L'investissement s'élève à 200 millions de dollars. Outre Résolu et le partenaire américain propriétaire des droits sur cette technologie, les municipalités de Roberval, de Saint-Félicien et de Saint-Prime (où Richard Garneau a grandi) seraient actionnaires du projet. Résolu espère un investissement ou un prêt significatif d'Investissement Québec, mais n'a reçu aucune assurance en ce sens, indique Richard Garneau.

Au final, fait valoir Richard Garneau, les usines de Résolu au Saguenay-Lac-Saint-Jean seraient plus performantes, plus novatrices. Mais il y a un hic. Un gros hic qui n'a rien à voir avec les conditions stipulées pour le renouvellement du bail de la centrale Jim Gray en 2002. Résolu exige d'avoir un approvisionnement en bois garanti sur cinq ans.

«Ce serait irresponsable pour nous d'annoncer des investissements sans savoir si le bois va être disponible (pour alimenter les usines)», dit Richard Garneau, qui déplore l'incertitude créée par les zones protégées et la réduction de la possibilité forestière.

Pareille garantie va à l'encontre de l'esprit de la réforme du régime forestier, en vertu de laquelle de 20% à 25% du bois disponible sur les terres publiques sera vendu aux enchères.
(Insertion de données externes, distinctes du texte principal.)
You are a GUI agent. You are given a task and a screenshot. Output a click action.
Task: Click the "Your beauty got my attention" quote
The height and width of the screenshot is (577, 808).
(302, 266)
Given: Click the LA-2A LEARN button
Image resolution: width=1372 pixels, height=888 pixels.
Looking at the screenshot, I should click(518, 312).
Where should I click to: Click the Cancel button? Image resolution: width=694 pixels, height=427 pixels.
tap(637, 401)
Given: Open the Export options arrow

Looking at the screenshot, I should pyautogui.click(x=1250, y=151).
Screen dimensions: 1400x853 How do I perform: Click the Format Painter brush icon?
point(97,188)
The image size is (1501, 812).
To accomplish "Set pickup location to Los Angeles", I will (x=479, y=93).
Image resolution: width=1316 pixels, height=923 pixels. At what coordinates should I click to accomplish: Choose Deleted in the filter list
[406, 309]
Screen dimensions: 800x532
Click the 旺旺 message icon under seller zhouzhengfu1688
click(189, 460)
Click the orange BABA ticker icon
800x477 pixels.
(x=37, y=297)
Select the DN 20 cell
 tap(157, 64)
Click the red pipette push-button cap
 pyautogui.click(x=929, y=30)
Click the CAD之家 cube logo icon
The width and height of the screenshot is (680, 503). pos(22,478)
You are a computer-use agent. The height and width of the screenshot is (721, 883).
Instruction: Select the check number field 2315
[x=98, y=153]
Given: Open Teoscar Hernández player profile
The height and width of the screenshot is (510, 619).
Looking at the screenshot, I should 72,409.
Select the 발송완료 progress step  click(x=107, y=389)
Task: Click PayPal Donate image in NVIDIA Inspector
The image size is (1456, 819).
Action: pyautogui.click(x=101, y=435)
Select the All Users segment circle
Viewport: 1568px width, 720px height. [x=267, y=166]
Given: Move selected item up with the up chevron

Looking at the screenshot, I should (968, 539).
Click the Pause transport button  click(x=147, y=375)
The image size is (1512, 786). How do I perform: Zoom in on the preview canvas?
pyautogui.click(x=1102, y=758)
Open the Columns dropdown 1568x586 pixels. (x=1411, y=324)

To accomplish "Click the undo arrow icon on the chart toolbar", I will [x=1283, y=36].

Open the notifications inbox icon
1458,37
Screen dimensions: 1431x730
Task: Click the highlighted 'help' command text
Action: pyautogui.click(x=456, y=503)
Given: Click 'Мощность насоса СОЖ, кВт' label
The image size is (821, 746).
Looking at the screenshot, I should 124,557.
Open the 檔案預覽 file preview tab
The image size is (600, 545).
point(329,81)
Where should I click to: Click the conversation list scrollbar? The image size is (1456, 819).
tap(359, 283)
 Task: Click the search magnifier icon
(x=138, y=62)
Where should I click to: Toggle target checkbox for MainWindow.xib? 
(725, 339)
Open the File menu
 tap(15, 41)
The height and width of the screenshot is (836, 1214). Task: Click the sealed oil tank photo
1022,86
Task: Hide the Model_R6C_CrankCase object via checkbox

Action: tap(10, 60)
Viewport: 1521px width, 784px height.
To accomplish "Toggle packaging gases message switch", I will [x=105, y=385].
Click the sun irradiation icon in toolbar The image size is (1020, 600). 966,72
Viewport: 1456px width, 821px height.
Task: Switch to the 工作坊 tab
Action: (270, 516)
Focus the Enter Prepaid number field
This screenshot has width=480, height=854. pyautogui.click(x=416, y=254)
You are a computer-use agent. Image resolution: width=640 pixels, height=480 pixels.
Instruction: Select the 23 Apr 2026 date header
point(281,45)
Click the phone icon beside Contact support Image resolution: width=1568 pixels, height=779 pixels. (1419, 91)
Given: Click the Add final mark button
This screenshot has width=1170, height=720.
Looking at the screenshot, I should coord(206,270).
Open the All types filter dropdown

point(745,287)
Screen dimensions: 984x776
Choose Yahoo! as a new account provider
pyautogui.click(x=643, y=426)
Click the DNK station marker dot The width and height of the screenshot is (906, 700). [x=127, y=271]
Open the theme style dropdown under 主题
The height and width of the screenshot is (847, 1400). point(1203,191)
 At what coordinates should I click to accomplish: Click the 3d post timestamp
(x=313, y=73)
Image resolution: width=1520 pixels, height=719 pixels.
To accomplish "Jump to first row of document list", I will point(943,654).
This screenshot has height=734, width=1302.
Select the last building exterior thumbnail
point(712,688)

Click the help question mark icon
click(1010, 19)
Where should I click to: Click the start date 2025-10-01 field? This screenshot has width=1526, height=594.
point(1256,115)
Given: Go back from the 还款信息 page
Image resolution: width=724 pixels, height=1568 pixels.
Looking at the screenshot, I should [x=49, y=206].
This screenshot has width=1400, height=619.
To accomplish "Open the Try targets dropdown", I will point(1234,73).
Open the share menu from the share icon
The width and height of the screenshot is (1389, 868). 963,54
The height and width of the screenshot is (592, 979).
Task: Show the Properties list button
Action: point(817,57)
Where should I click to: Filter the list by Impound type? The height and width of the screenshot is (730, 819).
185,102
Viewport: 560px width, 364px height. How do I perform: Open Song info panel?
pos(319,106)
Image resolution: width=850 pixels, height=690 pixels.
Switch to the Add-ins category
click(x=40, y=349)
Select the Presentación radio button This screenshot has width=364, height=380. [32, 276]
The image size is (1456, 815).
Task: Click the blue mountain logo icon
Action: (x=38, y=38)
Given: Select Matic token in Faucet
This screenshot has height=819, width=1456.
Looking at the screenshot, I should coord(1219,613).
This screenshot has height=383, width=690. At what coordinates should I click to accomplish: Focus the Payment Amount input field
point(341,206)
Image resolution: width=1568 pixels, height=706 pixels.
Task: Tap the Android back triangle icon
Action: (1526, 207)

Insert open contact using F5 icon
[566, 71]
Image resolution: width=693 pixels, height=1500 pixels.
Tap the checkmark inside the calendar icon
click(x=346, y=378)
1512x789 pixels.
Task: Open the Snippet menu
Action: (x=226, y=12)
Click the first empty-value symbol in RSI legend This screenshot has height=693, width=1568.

Pour le gouvernement du Québec, il a toujours été hors de question de créer un tel précédent.

Le ministre Gignac espère que la menace de perdre la plus grande centrale d'Hydro-Saguenay forcera Résolu à se commettre. Mais il est difficile de forcer une entreprise à investir contre son gré. Surtout avec un recours (la rétrocession) qui sera assurément contesté devant les tribunaux.

Dans son emploi précédent, Richard Garneau a contesté les impôts municipaux de villes de la Colombie-Britannique jusque devant la Cour suprême du Canada! Et AbitibiBowater a invoqué l'accord de libre-échange pour contester l'expropriation de centrales et d'une usine à Terre-Neuve, ce qui lui a valu un dédommagement de 130 millions d'Ottawa.

«Nous avons rempli toutes nos obligations jusqu'ici», insiste Richard Garneau. Pour ce président, il faudra attendre 2022 avant de déterminer si Résolu n'a pas investi assez au Saguenay-Lac-Saint-Jean, pas avant. Dans lequel cas Résolu devra payer une pénalité.

D'un autre côté, pour le gouvernement libéral, il est impensable de récompenser une entreprise qui annonce des licenciements au Québec tout en investissant en Ontario. Surtout qu'il n'est aucunement acquis que l'usine de bois d'ingénierie ira à Saint-Félicien, Résolu étant aussi courtisée pour ce projet par nos bons voisins ontariens.

L'impasse semble donc totale. Mais le président et le ministre n'ont pas coupé les ponts. Les deux hommes garderont leur portable ouvert pendant le réveillon de Noël. Et d'ici le jour de l'An, bien des petites villes du Saguenay-Lac-Saint-Jean vivront en suspens.